------ PROVIDED DATA ------

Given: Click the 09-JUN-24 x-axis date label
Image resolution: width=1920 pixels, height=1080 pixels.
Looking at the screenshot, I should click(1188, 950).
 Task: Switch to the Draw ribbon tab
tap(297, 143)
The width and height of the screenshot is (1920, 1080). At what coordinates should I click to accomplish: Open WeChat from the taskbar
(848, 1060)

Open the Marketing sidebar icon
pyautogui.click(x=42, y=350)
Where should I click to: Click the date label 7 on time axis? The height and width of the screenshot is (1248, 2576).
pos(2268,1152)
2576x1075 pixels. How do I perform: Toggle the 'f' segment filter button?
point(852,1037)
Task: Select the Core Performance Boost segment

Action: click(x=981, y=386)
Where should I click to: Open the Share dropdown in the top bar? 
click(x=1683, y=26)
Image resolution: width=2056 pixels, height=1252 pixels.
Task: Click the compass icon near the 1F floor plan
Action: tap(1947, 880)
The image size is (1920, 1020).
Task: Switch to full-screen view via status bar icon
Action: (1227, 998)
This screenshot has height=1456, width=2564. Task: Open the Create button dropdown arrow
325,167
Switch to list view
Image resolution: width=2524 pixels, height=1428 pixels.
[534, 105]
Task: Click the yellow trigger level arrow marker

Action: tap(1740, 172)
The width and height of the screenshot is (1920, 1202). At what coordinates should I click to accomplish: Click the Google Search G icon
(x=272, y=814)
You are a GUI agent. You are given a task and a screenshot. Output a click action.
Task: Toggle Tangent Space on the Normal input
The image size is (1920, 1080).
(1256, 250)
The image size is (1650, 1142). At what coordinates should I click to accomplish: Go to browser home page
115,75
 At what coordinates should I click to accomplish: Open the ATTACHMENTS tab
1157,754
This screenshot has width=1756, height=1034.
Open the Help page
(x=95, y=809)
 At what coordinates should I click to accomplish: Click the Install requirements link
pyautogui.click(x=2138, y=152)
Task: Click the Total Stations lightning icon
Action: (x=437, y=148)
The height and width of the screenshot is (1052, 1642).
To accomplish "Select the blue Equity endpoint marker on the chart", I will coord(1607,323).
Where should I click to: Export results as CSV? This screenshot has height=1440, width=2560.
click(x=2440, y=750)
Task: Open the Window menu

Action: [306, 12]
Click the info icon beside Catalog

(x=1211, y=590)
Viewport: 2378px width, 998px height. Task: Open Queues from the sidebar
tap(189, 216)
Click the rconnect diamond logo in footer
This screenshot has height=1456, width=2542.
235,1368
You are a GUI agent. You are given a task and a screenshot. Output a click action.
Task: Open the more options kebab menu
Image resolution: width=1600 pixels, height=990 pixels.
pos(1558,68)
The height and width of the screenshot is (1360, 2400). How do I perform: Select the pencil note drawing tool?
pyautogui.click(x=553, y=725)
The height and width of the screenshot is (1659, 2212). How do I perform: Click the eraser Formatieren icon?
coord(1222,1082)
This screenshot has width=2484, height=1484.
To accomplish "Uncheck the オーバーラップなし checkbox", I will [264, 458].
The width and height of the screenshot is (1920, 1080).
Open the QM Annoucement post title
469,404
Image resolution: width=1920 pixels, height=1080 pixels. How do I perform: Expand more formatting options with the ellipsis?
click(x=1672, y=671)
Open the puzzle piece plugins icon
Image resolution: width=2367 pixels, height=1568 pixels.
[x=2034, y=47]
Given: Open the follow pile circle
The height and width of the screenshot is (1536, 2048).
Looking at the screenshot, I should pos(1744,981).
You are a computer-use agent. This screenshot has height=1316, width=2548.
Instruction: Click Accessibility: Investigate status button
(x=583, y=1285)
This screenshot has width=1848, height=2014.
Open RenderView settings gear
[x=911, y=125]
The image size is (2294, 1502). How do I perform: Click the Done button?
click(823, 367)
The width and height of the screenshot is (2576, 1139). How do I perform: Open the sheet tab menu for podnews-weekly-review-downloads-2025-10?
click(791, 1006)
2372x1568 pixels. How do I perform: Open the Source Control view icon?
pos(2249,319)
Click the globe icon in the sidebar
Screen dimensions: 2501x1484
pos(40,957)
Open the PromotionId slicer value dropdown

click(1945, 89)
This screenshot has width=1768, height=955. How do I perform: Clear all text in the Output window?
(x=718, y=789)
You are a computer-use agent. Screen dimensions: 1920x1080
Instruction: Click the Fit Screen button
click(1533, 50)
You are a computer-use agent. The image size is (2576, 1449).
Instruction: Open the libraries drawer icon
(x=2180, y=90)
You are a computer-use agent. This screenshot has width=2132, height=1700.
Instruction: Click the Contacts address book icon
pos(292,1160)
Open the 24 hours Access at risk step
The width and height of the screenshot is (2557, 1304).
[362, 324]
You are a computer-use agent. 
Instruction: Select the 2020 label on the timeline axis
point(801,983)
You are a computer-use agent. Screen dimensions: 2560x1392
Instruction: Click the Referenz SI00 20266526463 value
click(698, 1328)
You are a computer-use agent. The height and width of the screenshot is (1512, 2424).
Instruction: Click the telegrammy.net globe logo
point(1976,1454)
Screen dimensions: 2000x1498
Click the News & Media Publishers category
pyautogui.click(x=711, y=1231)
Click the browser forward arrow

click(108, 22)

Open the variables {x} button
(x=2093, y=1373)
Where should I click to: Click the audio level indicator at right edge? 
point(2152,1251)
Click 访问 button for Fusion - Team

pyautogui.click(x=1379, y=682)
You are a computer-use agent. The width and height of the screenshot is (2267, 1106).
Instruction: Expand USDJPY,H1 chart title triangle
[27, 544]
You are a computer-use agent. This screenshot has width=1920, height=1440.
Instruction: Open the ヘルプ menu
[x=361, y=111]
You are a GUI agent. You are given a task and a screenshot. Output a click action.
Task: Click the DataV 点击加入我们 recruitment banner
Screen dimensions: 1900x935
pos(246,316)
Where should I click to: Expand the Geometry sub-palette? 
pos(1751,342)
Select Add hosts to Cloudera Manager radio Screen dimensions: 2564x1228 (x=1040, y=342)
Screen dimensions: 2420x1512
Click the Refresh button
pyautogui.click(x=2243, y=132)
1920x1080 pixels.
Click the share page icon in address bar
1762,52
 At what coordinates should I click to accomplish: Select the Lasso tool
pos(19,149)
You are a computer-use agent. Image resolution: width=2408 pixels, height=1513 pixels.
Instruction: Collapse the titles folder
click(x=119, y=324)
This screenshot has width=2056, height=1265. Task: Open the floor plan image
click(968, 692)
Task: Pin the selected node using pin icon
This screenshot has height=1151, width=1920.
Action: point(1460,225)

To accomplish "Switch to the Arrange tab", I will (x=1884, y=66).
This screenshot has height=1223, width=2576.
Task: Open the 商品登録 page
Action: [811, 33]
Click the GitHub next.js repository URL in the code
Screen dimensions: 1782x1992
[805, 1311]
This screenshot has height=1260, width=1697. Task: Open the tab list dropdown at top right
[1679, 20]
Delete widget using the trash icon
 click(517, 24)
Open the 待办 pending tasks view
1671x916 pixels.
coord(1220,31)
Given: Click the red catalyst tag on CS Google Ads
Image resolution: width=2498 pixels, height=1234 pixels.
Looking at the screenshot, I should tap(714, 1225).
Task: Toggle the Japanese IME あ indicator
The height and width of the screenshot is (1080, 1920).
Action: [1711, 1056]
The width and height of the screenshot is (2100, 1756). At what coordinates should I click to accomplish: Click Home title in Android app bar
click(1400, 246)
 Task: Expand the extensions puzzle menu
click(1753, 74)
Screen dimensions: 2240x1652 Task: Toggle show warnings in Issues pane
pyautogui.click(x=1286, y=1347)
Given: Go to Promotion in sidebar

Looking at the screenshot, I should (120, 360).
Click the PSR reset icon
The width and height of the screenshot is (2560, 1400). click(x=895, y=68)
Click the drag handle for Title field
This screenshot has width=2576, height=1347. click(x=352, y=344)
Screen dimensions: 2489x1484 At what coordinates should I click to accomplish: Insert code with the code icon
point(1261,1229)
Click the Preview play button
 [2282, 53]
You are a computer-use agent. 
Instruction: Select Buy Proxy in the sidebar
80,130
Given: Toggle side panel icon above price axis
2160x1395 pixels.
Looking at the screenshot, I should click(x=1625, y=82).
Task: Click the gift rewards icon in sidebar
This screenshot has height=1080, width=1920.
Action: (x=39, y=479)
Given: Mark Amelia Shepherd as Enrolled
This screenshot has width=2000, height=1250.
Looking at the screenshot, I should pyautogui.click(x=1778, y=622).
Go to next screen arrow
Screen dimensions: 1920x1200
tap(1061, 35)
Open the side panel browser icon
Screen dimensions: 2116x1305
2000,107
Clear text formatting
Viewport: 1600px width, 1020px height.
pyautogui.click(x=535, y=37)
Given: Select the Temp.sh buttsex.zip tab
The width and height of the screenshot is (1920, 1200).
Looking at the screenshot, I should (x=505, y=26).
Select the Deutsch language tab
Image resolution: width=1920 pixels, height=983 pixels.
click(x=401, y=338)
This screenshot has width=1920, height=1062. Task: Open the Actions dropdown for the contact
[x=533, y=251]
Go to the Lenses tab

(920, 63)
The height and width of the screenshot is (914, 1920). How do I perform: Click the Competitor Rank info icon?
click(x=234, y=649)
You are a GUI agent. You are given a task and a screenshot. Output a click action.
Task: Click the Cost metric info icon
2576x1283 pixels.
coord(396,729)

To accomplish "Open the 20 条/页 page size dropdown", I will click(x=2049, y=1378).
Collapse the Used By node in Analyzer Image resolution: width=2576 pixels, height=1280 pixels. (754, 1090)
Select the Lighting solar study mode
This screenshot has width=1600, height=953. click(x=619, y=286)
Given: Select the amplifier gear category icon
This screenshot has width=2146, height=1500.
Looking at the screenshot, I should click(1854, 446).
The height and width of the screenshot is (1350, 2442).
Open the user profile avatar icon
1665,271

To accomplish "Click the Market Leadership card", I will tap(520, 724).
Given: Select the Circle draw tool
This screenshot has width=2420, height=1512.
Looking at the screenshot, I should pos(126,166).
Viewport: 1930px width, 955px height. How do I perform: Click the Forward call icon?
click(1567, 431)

------

• EXERCISE DIRECTIONS: What is the number of lines in the records holding "node"? Give the number alone.

• EXPECTED ANSWER: 2